**WHAT TO DO**
Every entry, from first to last, is to be written out exactly.

**DATA RECORDS**
--------------------
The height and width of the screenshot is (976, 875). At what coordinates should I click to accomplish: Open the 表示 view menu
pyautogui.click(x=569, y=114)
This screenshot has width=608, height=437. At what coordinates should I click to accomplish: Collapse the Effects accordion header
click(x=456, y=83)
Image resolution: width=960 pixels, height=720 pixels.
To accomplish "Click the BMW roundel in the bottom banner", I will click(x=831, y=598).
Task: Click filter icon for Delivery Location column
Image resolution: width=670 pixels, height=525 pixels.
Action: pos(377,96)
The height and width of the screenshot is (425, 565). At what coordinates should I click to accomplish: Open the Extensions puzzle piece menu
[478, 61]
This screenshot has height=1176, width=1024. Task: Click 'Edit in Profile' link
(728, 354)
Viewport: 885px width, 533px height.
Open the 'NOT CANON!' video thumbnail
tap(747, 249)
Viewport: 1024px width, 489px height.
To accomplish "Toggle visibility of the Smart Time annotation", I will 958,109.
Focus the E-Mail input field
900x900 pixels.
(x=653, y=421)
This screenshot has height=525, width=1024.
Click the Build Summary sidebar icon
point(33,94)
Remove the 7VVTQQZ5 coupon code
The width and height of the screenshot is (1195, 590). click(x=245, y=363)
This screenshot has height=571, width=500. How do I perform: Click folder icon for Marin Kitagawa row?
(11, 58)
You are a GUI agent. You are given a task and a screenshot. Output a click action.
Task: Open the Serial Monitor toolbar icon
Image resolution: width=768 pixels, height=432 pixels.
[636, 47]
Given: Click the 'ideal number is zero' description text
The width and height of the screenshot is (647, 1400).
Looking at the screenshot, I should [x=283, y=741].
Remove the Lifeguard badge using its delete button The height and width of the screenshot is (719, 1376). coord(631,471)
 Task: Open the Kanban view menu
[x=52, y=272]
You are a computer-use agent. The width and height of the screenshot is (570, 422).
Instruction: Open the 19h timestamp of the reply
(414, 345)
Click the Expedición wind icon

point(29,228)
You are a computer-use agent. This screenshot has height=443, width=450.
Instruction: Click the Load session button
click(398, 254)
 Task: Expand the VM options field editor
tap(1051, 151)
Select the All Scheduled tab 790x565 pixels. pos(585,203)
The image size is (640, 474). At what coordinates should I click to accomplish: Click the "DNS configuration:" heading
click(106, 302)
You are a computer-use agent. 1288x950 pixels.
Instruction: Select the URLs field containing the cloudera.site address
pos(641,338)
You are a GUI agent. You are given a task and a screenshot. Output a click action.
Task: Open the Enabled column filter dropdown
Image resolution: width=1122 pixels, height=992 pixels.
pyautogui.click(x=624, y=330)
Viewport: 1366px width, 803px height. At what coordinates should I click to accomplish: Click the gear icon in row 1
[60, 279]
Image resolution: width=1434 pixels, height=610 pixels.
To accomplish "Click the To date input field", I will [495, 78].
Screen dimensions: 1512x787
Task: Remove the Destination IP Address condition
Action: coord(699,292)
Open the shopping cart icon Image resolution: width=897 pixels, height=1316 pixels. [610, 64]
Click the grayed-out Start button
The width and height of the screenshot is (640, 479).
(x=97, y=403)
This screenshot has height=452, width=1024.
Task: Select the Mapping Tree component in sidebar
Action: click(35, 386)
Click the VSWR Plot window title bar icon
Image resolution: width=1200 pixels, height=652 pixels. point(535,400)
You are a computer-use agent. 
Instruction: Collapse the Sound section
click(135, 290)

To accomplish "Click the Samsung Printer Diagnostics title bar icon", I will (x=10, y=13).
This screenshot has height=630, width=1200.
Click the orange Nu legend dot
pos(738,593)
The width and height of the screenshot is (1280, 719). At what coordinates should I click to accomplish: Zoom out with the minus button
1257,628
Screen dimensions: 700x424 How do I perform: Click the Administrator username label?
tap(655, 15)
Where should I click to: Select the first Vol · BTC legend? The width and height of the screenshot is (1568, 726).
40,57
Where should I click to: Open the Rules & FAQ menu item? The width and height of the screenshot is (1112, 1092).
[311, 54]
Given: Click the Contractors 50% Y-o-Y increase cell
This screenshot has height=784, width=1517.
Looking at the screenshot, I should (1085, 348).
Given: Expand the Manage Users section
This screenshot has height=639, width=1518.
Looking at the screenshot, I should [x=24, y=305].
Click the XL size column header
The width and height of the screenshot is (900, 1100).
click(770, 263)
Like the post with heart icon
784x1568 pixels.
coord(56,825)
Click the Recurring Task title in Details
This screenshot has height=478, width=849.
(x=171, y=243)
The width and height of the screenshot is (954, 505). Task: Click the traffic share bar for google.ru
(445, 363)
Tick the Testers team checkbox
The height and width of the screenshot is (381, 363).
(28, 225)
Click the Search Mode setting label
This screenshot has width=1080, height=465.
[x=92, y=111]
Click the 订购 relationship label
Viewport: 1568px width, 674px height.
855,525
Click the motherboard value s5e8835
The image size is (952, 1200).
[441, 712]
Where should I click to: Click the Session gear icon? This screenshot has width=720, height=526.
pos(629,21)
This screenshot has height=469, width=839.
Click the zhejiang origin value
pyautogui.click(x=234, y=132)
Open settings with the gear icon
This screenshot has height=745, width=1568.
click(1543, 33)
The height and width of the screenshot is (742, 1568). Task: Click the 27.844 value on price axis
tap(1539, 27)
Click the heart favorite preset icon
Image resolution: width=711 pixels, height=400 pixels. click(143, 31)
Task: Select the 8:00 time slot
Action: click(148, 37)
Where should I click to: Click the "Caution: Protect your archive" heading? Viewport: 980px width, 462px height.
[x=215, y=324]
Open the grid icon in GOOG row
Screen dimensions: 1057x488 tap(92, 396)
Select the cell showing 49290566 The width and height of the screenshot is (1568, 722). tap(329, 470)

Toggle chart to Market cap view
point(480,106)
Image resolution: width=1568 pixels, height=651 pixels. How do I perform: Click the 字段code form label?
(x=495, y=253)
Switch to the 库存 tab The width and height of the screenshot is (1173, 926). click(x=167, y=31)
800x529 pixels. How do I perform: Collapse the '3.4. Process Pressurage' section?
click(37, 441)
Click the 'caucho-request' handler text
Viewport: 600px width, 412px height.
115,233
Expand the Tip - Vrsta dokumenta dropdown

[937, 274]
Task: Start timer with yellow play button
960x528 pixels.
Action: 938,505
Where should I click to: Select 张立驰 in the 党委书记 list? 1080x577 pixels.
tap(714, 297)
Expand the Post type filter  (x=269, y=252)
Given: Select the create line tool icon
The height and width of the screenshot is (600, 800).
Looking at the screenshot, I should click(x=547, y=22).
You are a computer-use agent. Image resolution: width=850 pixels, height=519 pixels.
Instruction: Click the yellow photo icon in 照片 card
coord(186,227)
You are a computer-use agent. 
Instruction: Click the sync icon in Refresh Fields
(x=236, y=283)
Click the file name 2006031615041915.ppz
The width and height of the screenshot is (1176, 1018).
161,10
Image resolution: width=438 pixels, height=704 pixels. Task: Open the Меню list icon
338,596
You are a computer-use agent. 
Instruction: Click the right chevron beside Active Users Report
--------------------
**FINAL ANSWER**
The height and width of the screenshot is (976, 875). At what coordinates should I click to accomplish: Open the 表示 view menu
pyautogui.click(x=569, y=114)
This screenshot has width=608, height=437. At what coordinates should I click to accomplish: Collapse the Effects accordion header
click(x=456, y=83)
Image resolution: width=960 pixels, height=720 pixels.
To accomplish "Click the BMW roundel in the bottom banner", I will click(x=831, y=598).
Task: Click filter icon for Delivery Location column
Image resolution: width=670 pixels, height=525 pixels.
Action: pos(377,96)
The height and width of the screenshot is (425, 565). At what coordinates should I click to accomplish: Open the Extensions puzzle piece menu
[478, 61]
This screenshot has height=1176, width=1024. Task: Click 'Edit in Profile' link
(728, 354)
Viewport: 885px width, 533px height.
Open the 'NOT CANON!' video thumbnail
tap(747, 249)
Viewport: 1024px width, 489px height.
To accomplish "Toggle visibility of the Smart Time annotation", I will 958,109.
Focus the E-Mail input field
900x900 pixels.
(x=653, y=421)
This screenshot has height=525, width=1024.
Click the Build Summary sidebar icon
point(33,94)
Remove the 7VVTQQZ5 coupon code
The width and height of the screenshot is (1195, 590). click(x=245, y=363)
This screenshot has height=571, width=500. How do I perform: Click folder icon for Marin Kitagawa row?
(11, 58)
You are a GUI agent. You are given a task and a screenshot. Output a click action.
Task: Open the Serial Monitor toolbar icon
Image resolution: width=768 pixels, height=432 pixels.
[636, 47]
Given: Click the 'ideal number is zero' description text
The width and height of the screenshot is (647, 1400).
Looking at the screenshot, I should [x=283, y=741].
Remove the Lifeguard badge using its delete button The height and width of the screenshot is (719, 1376). coord(631,471)
 Task: Open the Kanban view menu
[x=52, y=272]
You are a computer-use agent. The width and height of the screenshot is (570, 422).
Instruction: Open the 19h timestamp of the reply
(414, 345)
Click the Expedición wind icon

point(29,228)
You are a computer-use agent. This screenshot has height=443, width=450.
Instruction: Click the Load session button
click(398, 254)
 Task: Expand the VM options field editor
tap(1051, 151)
Select the All Scheduled tab 790x565 pixels. pos(585,203)
The image size is (640, 474). At what coordinates should I click to accomplish: Click the "DNS configuration:" heading
click(106, 302)
You are a computer-use agent. 1288x950 pixels.
Instruction: Select the URLs field containing the cloudera.site address
pos(641,338)
You are a GUI agent. You are given a task and a screenshot. Output a click action.
Task: Open the Enabled column filter dropdown
Image resolution: width=1122 pixels, height=992 pixels.
pyautogui.click(x=624, y=330)
Viewport: 1366px width, 803px height. At what coordinates should I click to accomplish: Click the gear icon in row 1
[60, 279]
Image resolution: width=1434 pixels, height=610 pixels.
To accomplish "Click the To date input field", I will [495, 78].
Screen dimensions: 1512x787
Task: Remove the Destination IP Address condition
Action: coord(699,292)
Open the shopping cart icon Image resolution: width=897 pixels, height=1316 pixels. [610, 64]
Click the grayed-out Start button
The width and height of the screenshot is (640, 479).
(x=97, y=403)
This screenshot has height=452, width=1024.
Task: Select the Mapping Tree component in sidebar
Action: click(35, 386)
Click the VSWR Plot window title bar icon
Image resolution: width=1200 pixels, height=652 pixels. point(535,400)
You are a computer-use agent. 
Instruction: Collapse the Sound section
click(135, 290)

To accomplish "Click the Samsung Printer Diagnostics title bar icon", I will (x=10, y=13).
This screenshot has height=630, width=1200.
Click the orange Nu legend dot
pos(738,593)
The width and height of the screenshot is (1280, 719). At what coordinates should I click to accomplish: Zoom out with the minus button
1257,628
Screen dimensions: 700x424 How do I perform: Click the Administrator username label?
tap(655, 15)
Where should I click to: Select the first Vol · BTC legend? The width and height of the screenshot is (1568, 726).
40,57
Where should I click to: Open the Rules & FAQ menu item? The width and height of the screenshot is (1112, 1092).
[311, 54]
Given: Click the Contractors 50% Y-o-Y increase cell
This screenshot has height=784, width=1517.
Looking at the screenshot, I should (1085, 348).
Given: Expand the Manage Users section
This screenshot has height=639, width=1518.
Looking at the screenshot, I should [x=24, y=305].
Click the XL size column header
The width and height of the screenshot is (900, 1100).
click(770, 263)
Like the post with heart icon
784x1568 pixels.
coord(56,825)
Click the Recurring Task title in Details
This screenshot has height=478, width=849.
(x=171, y=243)
The width and height of the screenshot is (954, 505). Task: Click the traffic share bar for google.ru
(445, 363)
Tick the Testers team checkbox
The height and width of the screenshot is (381, 363).
(28, 225)
Click the Search Mode setting label
This screenshot has width=1080, height=465.
[x=92, y=111]
Click the 订购 relationship label
Viewport: 1568px width, 674px height.
855,525
Click the motherboard value s5e8835
The image size is (952, 1200).
[441, 712]
Where should I click to: Click the Session gear icon? This screenshot has width=720, height=526.
pos(629,21)
This screenshot has height=469, width=839.
Click the zhejiang origin value
pyautogui.click(x=234, y=132)
Open settings with the gear icon
This screenshot has height=745, width=1568.
click(1543, 33)
The height and width of the screenshot is (742, 1568). Task: Click the 27.844 value on price axis
tap(1539, 27)
Click the heart favorite preset icon
Image resolution: width=711 pixels, height=400 pixels. click(143, 31)
Task: Select the 8:00 time slot
Action: click(148, 37)
Where should I click to: Click the "Caution: Protect your archive" heading? Viewport: 980px width, 462px height.
[x=215, y=324]
Open the grid icon in GOOG row
Screen dimensions: 1057x488 tap(92, 396)
Select the cell showing 49290566 The width and height of the screenshot is (1568, 722). tap(329, 470)

Toggle chart to Market cap view
point(480,106)
Image resolution: width=1568 pixels, height=651 pixels. How do I perform: Click the 字段code form label?
(x=495, y=253)
Switch to the 库存 tab The width and height of the screenshot is (1173, 926). click(x=167, y=31)
800x529 pixels. How do I perform: Collapse the '3.4. Process Pressurage' section?
click(37, 441)
Click the 'caucho-request' handler text
Viewport: 600px width, 412px height.
115,233
Expand the Tip - Vrsta dokumenta dropdown

[937, 274]
Task: Start timer with yellow play button
960x528 pixels.
Action: 938,505
Where should I click to: Select 张立驰 in the 党委书记 list? 1080x577 pixels.
tap(714, 297)
Expand the Post type filter  (x=269, y=252)
Given: Select the create line tool icon
The height and width of the screenshot is (600, 800).
Looking at the screenshot, I should click(x=547, y=22).
You are a computer-use agent. Image resolution: width=850 pixels, height=519 pixels.
Instruction: Click the yellow photo icon in 照片 card
coord(186,227)
You are a computer-use agent. 
Instruction: Click the sync icon in Refresh Fields
(x=236, y=283)
Click the file name 2006031615041915.ppz
The width and height of the screenshot is (1176, 1018).
161,10
Image resolution: width=438 pixels, height=704 pixels. Task: Open the Меню list icon
338,596
You are a computer-use agent. 
Instruction: Click the right chevron beside Active Users Report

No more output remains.